Filter the lines below, copying only those with the string "icon".

##### TASK INPUTS #####

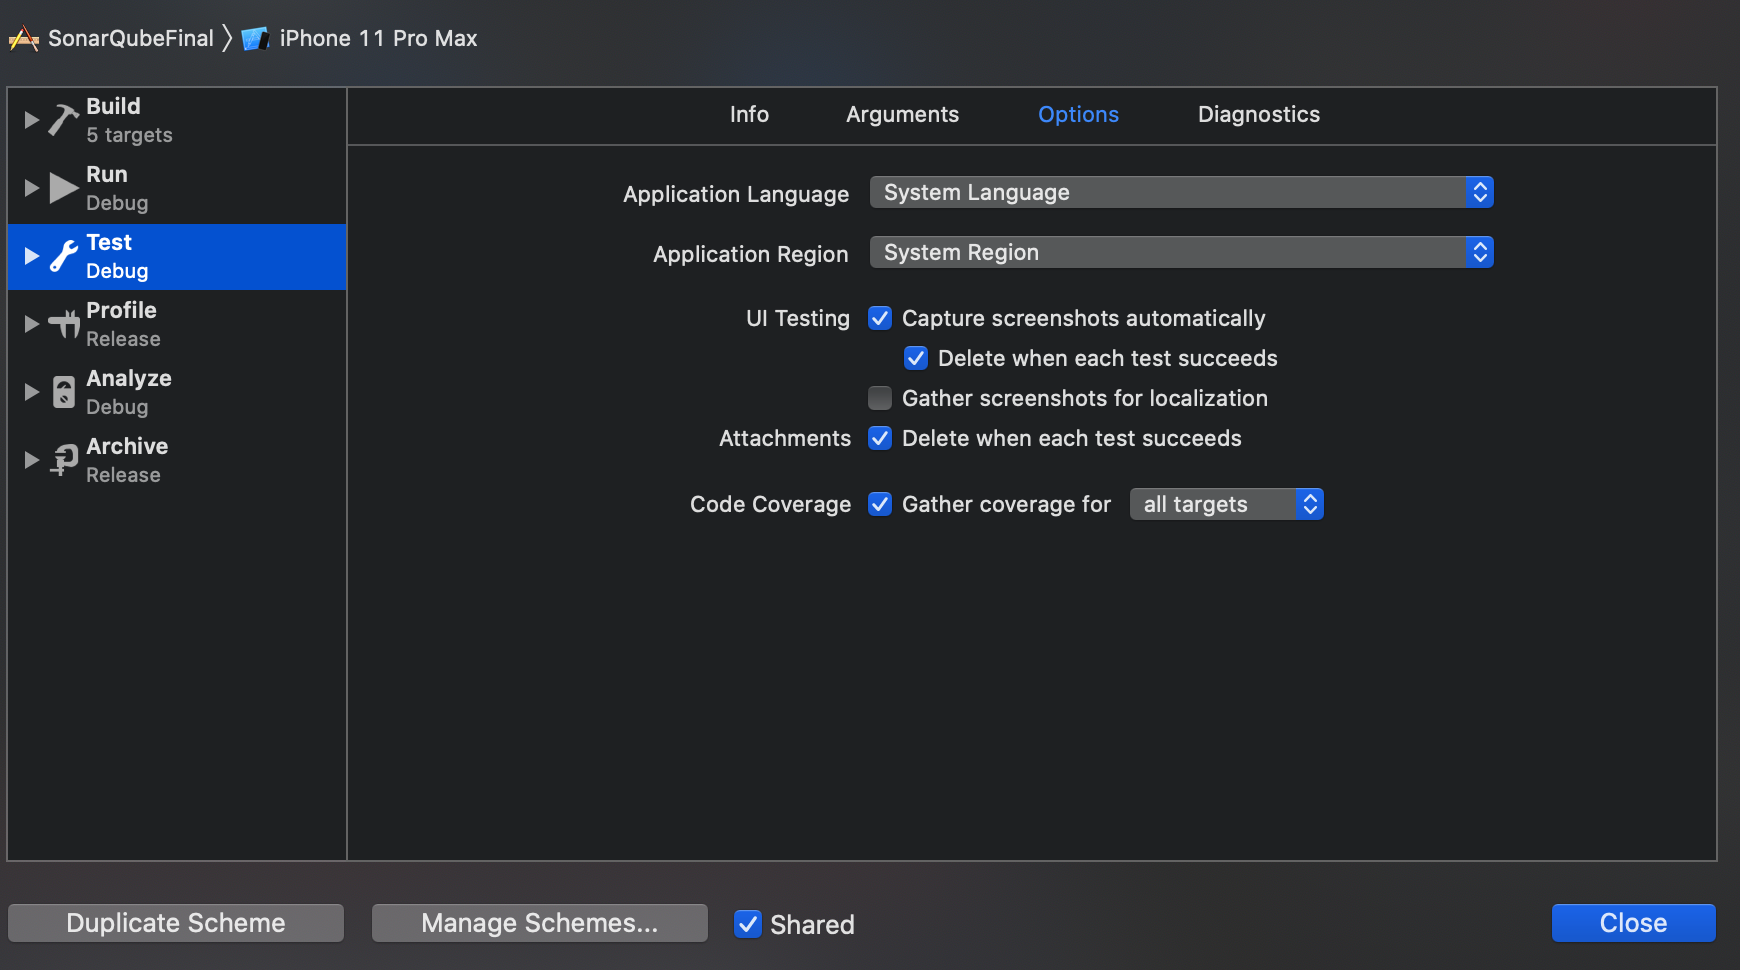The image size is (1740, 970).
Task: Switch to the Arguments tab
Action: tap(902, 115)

#####
##### TASK INPUTS #####

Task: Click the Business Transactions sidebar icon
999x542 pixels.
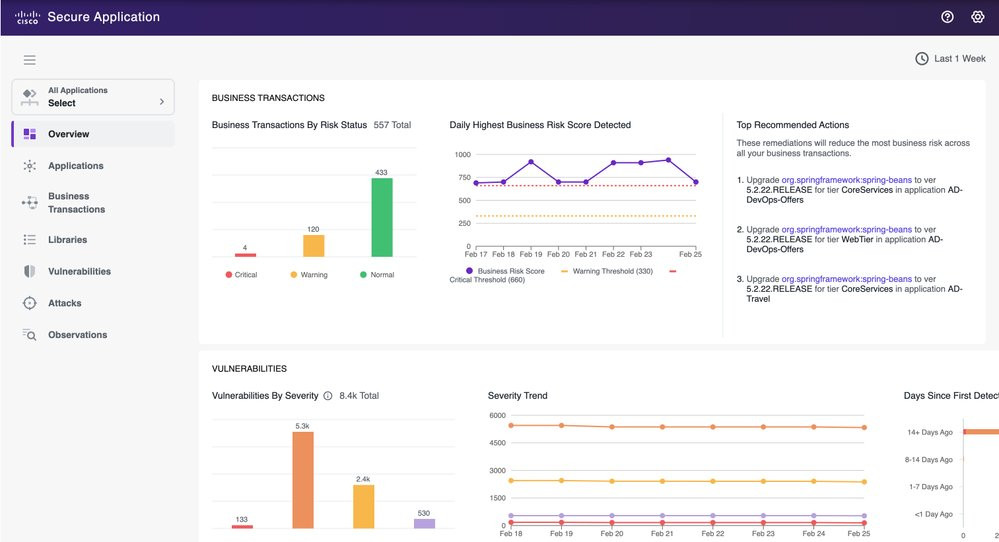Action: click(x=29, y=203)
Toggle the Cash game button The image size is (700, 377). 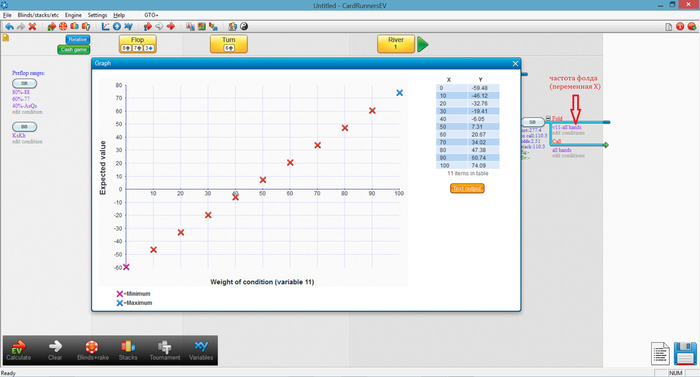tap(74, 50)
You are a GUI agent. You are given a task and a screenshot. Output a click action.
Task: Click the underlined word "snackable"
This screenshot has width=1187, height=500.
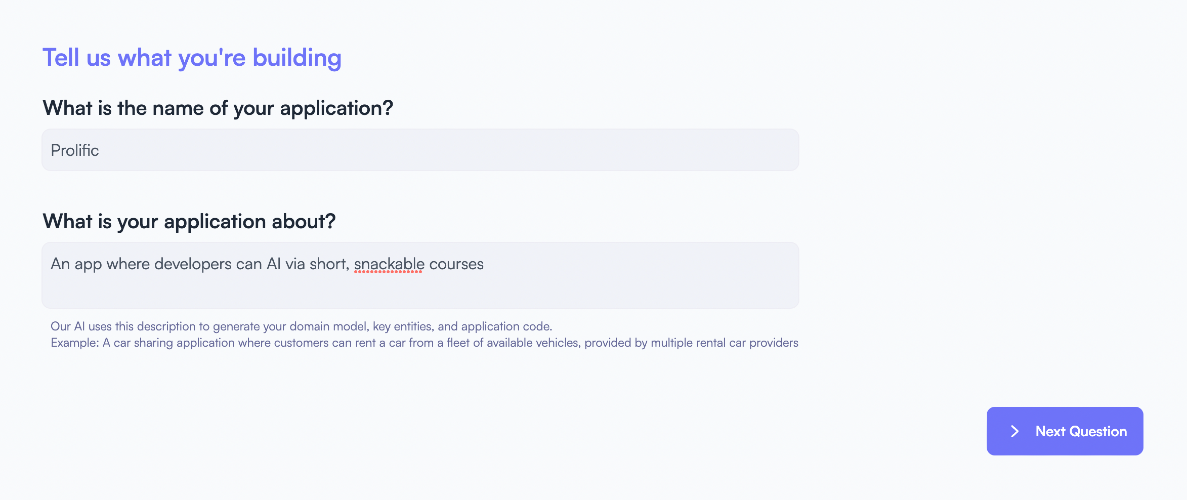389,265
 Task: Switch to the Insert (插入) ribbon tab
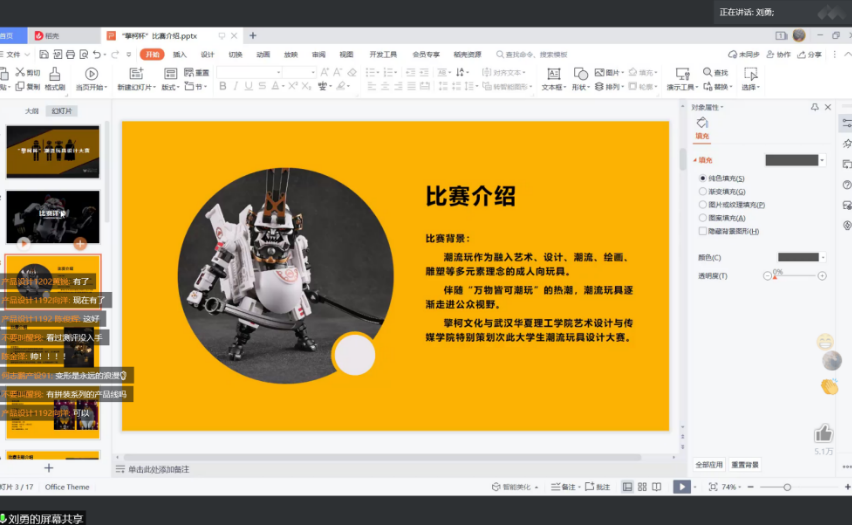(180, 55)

#####
##### TASK INPUTS #####

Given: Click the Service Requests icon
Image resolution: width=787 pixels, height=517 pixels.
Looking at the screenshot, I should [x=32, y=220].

#####

FINISHED TASK:
Task: Click the Business Transactions sidebar icon
Given: Click the Service Requests icon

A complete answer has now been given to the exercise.